Декреты темных я читал, но сейчас сумел вспомнить только отдельные слова. Наказание там было точно, у темных всегда где-то есть наказание.
— Да! — кровожадно подтвердил Матиас, найдя в происходящем точку опоры.
Техники радостно закивали, с благодарностью глядя на меня и на него.
— Вы заставили нас страшными угрозами, — на всякий случай так же громко напомнили они и чуть не бегом поспешили к магам.
— Боятся, что добровольную помощь светлым им припомнят, — пояснил я вертящему головой Матиасу.
Темная гильдия нанесла системе самоуправления Аринди сокрушительный удар. Хороших специалистов все еще оставалось немало — нельзя так просто уничтожить основу, которую закладывали много лет — но их некому было координировать. А тот, кто мог бы, старался не высовываться. Может быть, как говорил Миль, граждане Аринди слишком расслабились под защитой гильдий, но и темные полностью оторвались от реальности, решив, что блага цивилизации падают с неба.
Все еще живая Бринвен одновременно подключала мозговые узлы установки, составляла длинный список инструментов и терпеливо разговаривала по переговорному браслету. Насколько я мог понять, пятый специалист в цепочке все еще не мог пояснить, кто может санкционировать запуск выданной установки.
Впрочем, неудивительно. Светлый артефакт, замкнутый темной печатью. Разрешить использовать светлый артефакт могут только темные, но кто именно — не скажет ни пятый человек, ни десятый. Темная гильдия не предполагала, что будет выдавать такие разрешения.
— Вы живы, магистр. Но иначе и быть не могло? — волшебница подняла на меня подернутые голубой дымкой глаза. Я ощутил, что вес, который сейчас лежал на ее плечах, разом уменьшился вдвое. — Они не смогли сказать, где она и как ее взять, но я это знаю, поэтому я приехала и взяла. Я поступила очень плохо, но я была права.
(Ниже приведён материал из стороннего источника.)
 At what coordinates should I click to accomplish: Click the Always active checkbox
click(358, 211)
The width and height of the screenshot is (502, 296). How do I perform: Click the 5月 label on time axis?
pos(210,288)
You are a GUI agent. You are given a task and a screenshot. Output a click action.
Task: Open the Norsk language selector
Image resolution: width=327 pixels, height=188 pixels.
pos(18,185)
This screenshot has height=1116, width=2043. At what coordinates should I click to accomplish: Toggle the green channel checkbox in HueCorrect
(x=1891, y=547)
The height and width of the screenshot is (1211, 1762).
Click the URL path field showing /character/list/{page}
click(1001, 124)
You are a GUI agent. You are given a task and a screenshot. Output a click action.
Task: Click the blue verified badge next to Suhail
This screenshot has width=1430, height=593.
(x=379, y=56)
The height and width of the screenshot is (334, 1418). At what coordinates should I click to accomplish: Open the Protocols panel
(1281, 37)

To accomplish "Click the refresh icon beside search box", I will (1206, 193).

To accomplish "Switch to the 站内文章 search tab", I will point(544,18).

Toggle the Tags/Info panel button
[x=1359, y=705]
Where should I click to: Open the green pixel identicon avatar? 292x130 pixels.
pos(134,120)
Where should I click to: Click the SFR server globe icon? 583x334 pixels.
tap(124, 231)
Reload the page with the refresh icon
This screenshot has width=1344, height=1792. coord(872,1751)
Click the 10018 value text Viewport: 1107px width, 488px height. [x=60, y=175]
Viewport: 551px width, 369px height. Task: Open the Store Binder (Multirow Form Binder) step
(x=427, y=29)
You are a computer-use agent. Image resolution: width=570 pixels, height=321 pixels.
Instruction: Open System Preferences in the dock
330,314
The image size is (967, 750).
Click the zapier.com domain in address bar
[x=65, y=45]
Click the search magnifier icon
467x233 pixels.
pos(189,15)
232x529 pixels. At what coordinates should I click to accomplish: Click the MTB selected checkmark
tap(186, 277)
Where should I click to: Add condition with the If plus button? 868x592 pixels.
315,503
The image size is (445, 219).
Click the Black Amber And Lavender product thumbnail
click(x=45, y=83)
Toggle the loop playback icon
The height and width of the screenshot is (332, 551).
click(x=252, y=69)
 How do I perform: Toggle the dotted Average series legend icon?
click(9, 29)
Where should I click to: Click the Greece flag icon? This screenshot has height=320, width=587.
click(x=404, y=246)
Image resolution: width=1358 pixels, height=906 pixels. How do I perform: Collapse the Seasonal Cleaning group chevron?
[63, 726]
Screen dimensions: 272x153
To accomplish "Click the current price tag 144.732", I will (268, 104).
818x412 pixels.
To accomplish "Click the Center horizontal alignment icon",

— Центральная власть пытается заморить приграничье. Двенадцать лет минуло, и ничего не поменялось, — одухотворенно заметил светлый боевик из ее свиты, отмечающий землемерным посохом место под скважину.
Все шло так, как могло идти. Среди неофитов появились первые случайные жертвы. На том же самом месте, где их принимали в гильдию, теперь стоял морозильный мертвецкий шатер.
Напоследок я направился туда, где поселили светлых. Внезапно, без предупреждения, не давая им подготовиться. Светлым принадлежал барак с выбитыми стеклами, но в темном тренировочном лагере не было лучше. Правда, сначала моим магам предложили надежный подвал без выбитых окон — без окон вообще — но не думаю, что кто-то всерьез надеялся, что это согласуют. Предложить подвал было приятно.
Перед дверью я задержался, собираясь с духом. Темные предсказуемы. Потерявшие опору темные впадают в уныние, в разрушительную ярость, но никогда точно не знаешь, что случится со светлым. Светлые — сложные существа, как говорит темный магистр Шеннейр, а темный магистр Шеннейр разбирается в этом.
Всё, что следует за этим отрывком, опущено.